* Exercise tasks:
a) In the article on eye-tracking research and multiple disabilities, translate the sentence "These findings paved the way for improved communication with such patients." into French.
b) Extend the article on eye-tracking research and multiple disabilities, beginning immediately after its final sentence.

Health Technologies

Eye tracking research reveals hidden potential in multiple disabilities

Customised training can reveal and enhance the socio-emotional skills of individuals with multiple disabilities,

Often unable to express themselves verbally or through gestures, individuals in this population primarily communicate through muscle tone, eye movements, or facial expressions — signals that are sometimes difficult to interpret.

As a result, they are often considered challenging to assess and support.

In 2022, using an eye-tracking device that records eye movements in response to specific images, a UNIGE team demonstrated that individuals with multiple disabilities can exhibit visual preferences.

These findings paved the way for improved communication with such patients.

Today, the same team is highlighting the benefits of personalised training using targeted eye-tracking tools.

Thalia Cavadini is a doctoral research assistant at the UNIGE Faculty of Psychology and Educational Sciences, first author of the study and recipient of a research grant from the Swiss National Science Foundation (SNSF) for this project.

The researcher said: “We have provided preliminary evidence that, with customised and adapted training, certain socio-emotional skills can be strengthened in children and adolescents with multiple disabilities.

“This suggests that they possess previously unsuspected learning abilities.”

The originality of this training lies in the use of eye-controlled educational video games, developed using three specific software programmes.

The first is Gazeplay, an open-source platform featuring a wide range of eye-controlled games, several of which were customised for the study.

* Data under study:
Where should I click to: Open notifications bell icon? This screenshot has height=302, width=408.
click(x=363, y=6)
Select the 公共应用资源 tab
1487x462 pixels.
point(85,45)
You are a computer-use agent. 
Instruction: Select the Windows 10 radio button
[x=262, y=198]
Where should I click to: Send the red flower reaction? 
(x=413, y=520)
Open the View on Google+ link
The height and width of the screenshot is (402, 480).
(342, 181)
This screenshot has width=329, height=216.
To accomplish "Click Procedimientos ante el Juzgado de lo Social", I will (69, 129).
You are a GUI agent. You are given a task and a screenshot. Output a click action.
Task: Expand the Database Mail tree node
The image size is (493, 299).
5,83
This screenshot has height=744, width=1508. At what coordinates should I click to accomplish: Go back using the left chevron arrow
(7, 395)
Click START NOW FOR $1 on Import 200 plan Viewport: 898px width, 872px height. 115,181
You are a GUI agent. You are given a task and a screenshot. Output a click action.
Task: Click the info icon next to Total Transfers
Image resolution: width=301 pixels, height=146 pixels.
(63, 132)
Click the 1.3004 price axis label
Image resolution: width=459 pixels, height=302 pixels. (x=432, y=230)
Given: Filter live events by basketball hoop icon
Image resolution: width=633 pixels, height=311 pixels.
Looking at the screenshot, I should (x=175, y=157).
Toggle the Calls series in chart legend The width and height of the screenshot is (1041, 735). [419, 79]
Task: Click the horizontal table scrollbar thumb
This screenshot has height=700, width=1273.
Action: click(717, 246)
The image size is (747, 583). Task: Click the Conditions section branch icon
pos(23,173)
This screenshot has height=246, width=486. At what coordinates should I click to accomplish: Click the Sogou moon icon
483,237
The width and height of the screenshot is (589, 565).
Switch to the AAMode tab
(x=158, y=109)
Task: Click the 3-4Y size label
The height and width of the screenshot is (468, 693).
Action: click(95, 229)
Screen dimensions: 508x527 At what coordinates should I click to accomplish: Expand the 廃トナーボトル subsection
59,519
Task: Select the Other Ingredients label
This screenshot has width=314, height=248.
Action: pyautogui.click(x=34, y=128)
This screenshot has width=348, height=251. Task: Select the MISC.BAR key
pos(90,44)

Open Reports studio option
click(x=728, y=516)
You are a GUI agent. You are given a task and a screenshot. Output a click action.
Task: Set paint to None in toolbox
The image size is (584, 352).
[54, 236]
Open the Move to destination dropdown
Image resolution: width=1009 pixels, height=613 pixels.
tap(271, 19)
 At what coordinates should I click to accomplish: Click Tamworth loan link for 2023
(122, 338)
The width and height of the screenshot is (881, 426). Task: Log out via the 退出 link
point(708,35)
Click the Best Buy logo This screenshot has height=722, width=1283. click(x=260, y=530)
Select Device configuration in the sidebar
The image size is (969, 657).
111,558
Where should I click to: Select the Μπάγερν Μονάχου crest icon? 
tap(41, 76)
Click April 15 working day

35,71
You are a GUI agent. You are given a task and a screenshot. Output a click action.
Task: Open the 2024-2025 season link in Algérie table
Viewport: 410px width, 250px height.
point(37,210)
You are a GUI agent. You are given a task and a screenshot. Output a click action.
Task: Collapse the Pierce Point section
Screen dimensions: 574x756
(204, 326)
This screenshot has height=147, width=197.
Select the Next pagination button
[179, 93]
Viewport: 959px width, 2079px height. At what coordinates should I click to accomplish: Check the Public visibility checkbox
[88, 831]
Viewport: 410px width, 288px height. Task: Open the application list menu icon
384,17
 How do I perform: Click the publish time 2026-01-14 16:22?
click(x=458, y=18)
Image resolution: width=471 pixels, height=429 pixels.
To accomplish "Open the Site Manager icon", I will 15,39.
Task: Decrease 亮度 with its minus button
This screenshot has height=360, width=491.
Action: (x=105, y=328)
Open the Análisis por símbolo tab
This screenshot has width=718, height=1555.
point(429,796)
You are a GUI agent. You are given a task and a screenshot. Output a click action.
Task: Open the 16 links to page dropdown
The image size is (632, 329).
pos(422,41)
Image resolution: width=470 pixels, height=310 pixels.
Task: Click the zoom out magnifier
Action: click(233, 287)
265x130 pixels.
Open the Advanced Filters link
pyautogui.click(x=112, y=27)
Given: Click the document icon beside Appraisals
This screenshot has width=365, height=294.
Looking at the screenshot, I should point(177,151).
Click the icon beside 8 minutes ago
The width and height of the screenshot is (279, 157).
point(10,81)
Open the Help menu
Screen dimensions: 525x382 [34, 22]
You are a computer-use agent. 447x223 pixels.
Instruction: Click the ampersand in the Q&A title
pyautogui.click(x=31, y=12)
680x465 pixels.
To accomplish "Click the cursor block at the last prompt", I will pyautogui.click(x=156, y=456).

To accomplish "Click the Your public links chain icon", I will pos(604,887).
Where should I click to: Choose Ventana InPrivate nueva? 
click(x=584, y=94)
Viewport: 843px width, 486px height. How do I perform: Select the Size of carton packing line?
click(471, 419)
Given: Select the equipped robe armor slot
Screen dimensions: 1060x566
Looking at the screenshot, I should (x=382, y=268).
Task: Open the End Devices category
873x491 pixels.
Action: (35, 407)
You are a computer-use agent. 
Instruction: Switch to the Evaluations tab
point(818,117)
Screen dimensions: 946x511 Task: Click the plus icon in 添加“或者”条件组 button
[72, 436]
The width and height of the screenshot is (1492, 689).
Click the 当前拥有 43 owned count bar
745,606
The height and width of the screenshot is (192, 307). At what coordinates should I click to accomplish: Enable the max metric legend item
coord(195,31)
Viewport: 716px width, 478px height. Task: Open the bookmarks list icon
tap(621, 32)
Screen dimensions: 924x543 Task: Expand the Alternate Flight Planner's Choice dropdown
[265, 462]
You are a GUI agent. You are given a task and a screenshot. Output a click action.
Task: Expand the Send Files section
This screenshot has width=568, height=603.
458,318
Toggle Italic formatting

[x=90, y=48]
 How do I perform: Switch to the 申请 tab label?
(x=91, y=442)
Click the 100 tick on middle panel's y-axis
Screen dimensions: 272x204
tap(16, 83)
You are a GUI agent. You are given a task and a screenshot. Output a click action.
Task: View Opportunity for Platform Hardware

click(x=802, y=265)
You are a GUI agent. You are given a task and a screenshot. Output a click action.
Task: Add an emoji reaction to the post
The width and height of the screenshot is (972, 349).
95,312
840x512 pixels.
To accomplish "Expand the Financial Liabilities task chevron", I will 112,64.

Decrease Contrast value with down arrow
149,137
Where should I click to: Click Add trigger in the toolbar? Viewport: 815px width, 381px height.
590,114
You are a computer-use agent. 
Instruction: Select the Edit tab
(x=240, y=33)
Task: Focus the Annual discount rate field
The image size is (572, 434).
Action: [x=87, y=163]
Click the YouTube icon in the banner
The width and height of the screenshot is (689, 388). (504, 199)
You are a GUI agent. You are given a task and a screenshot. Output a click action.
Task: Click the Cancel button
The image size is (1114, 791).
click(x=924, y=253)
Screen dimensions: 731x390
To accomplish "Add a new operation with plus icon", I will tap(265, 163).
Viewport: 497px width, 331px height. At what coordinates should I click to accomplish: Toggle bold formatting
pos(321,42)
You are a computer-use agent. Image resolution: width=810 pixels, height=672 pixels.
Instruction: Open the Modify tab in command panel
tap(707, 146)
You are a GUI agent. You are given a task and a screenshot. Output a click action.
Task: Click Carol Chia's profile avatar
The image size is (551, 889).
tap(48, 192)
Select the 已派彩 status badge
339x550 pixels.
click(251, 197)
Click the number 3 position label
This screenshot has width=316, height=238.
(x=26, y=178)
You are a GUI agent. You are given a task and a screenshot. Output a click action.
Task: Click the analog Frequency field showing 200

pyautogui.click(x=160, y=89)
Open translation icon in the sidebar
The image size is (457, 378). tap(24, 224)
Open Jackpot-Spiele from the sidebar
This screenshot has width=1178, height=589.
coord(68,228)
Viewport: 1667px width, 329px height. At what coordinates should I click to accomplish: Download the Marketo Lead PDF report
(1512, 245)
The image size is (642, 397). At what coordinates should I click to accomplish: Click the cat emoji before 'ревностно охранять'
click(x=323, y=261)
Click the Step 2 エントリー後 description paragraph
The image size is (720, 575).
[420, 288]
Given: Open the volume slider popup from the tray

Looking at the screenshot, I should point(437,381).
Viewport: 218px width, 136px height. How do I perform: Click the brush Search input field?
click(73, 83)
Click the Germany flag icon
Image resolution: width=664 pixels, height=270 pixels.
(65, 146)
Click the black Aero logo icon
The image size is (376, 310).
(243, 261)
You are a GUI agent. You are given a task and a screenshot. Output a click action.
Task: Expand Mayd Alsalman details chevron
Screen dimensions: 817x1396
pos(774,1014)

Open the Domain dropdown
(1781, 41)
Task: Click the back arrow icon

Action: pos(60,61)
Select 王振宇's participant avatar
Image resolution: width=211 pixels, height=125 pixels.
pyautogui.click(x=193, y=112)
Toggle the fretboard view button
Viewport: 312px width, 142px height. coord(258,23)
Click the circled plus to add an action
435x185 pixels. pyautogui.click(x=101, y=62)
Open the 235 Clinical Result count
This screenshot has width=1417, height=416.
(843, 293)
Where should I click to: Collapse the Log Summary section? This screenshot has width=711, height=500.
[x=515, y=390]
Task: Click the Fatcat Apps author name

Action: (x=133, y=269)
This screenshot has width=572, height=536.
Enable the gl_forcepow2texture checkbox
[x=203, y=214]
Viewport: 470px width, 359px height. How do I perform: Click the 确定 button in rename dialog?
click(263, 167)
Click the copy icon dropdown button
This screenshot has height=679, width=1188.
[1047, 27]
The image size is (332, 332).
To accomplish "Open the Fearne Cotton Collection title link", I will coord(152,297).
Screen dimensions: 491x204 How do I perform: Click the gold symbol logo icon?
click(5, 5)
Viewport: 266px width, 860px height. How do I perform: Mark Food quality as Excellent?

* Activity answers:
a) Ces résultats ont ouvert la voie à une meilleure communication avec ces patients.

b)
The second is Attention Eye, created by a group of master’s students at UNIGE to train key socio-emotional skills such as social orientation, emotion recognition, joint attention, and moral judgement.

Finally, a game called Climb the hill, developed by an independent creator, was designed to train social and moral skills not addressed by the first two programmes.

Nine children, adolescents, and teenagers, aged between 7 and 18, were monitored over the course of one year, with 40 to 100 individual sessions.

The results are promising: all participants showed improvement in their visual exploration by the end of the study.

Furthermore, they made progress in at least one of the six socio-emotional skills tested: preferential attention to biological movement, social orientation, face exploration, emotional expression discrimination, joint attention, and socio-moral judgement.

Cavadini said: “These results provide preliminary evidence that, with personalised training using eye-tracking tools, certain socio-emotional skills can be strengthened in these young people.

“They therefore possess previously unsuspected learning abilities.”